An Air That Kills rings true because of King's uncluttered writing and the unique lives of his characters. Equally beguiling is the irony that permeates the novel from beginning to end. One of the earliest comments in the book is about the marvelous air of Scotland, yet the novel's title refers to air that kills and the atmosphere that surrounds Mark and Paul quickly turns poisonous when they leave Scotland and take up residence in London. Their close bond becomes ruptured and endangered because of innuendo, the selfishness of others, and self-doubt. Paul discovers that a love he has spurned from a simple local girl as being ridiculous may also have been his one chance at an innocent and enduring love.

The bond that is created between Mark and Paul is heartwarmingly depicted and the wall that becomes between them that threatens to forever separate them is equally heart-wrenching.

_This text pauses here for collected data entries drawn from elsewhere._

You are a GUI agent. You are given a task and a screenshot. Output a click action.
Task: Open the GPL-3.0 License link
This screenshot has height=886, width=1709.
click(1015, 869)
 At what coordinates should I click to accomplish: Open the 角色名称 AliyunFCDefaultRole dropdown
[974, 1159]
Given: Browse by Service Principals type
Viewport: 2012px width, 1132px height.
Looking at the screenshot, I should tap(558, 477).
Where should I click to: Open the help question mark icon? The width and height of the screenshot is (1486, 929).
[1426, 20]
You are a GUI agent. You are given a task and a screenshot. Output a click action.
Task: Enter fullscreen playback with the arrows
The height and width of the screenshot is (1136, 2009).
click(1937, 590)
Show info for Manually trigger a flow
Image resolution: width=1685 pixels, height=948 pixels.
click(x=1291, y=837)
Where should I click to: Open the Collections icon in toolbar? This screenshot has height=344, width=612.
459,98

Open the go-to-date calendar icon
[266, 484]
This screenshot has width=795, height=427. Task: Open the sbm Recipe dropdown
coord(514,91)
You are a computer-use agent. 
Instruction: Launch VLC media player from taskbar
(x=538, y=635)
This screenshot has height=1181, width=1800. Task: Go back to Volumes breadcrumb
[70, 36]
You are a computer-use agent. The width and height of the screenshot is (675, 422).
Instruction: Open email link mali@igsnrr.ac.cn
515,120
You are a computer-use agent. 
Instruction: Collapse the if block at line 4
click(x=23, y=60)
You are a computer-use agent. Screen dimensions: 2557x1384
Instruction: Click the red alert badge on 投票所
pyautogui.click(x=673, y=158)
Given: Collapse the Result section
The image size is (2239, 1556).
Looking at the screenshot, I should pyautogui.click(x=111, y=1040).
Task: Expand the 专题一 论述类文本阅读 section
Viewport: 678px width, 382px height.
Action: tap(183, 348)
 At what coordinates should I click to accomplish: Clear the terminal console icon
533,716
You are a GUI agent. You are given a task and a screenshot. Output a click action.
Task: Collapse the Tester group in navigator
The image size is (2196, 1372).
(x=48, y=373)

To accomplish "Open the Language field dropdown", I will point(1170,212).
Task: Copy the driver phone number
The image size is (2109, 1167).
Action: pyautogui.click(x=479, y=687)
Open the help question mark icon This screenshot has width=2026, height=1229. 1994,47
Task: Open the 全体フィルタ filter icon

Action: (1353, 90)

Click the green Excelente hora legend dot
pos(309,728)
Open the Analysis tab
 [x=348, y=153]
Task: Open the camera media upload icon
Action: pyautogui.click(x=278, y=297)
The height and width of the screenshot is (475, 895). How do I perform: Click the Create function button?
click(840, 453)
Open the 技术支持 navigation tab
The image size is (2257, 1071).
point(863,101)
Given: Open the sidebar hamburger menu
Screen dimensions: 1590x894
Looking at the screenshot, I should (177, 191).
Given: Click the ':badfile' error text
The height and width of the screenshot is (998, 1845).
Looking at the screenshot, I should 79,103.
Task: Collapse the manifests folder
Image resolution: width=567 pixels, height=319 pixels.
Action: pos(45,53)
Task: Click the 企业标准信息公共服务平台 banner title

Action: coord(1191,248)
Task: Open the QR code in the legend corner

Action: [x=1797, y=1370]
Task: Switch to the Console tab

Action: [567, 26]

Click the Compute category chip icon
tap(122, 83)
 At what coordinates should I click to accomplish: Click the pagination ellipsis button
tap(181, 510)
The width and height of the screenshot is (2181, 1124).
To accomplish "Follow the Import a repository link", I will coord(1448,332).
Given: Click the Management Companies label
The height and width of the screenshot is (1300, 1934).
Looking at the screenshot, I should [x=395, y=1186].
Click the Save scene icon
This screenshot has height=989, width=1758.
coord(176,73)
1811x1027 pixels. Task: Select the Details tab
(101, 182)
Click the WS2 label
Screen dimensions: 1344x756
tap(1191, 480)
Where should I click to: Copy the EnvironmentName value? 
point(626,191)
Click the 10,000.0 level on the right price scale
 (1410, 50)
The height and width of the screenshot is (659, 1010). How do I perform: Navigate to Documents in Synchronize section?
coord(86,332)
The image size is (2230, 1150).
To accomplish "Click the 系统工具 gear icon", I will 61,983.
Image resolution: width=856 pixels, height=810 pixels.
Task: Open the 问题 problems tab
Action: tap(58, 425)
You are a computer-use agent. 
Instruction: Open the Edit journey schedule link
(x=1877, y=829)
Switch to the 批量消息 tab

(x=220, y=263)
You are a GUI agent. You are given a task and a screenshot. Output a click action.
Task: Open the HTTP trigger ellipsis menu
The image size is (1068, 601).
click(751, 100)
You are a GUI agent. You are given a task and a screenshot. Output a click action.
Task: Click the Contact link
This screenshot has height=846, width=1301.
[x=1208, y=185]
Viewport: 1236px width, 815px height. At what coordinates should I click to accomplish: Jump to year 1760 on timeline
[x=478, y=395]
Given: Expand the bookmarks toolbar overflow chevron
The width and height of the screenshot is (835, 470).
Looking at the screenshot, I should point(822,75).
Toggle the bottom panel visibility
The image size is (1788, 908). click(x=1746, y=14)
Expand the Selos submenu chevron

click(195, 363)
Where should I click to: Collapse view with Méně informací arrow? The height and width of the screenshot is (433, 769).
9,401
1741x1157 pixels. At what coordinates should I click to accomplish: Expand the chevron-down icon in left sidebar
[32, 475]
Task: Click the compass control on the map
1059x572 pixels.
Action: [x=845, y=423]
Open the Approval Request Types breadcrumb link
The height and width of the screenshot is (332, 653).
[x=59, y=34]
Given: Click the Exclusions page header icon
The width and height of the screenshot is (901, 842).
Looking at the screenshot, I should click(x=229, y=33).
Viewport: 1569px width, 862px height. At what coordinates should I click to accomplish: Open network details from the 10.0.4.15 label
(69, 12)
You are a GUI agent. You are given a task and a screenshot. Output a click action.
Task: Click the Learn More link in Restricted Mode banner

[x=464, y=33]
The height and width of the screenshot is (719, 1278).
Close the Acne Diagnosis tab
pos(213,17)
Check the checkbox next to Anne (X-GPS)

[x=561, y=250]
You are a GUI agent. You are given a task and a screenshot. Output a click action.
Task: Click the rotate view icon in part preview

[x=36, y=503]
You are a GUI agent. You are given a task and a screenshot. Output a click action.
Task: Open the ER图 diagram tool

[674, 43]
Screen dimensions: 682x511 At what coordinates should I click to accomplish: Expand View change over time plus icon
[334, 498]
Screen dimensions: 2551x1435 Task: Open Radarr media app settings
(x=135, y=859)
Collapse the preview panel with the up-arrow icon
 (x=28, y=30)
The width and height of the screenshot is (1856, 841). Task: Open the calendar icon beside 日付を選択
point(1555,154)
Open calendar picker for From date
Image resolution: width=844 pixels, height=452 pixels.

In spite of the aura of calamity that hovers over much of An Air That Kills and the tragic-filled existence of so many of the characters, King gives readers a conclusion filled with hope and optimism that, along with the rest of King's remarkable writing makes reading An Air That Kills a rich, engaging, and ultimately very fulfilling experience.
Cenneel
Mark Langworthy, an ill, aging author, is instantly taken with his teenaged nephew Paul the moment they meet. As the two grow closer over the summer, Mark becomes a father figure, a mentor, a protector to Paul. But are there other feelings and attractions as well? Complicating the relationship is Anne, an intensely unhappy woman from Mark's past who draws Paul in. As the summer progresses, emotions intensify, leading to confrontations and revelations. Part coming of age novel as well as a study of lost youth, An Air That Kills is a powerful psychological look at the complexities of relationships, both nurturing and toxic.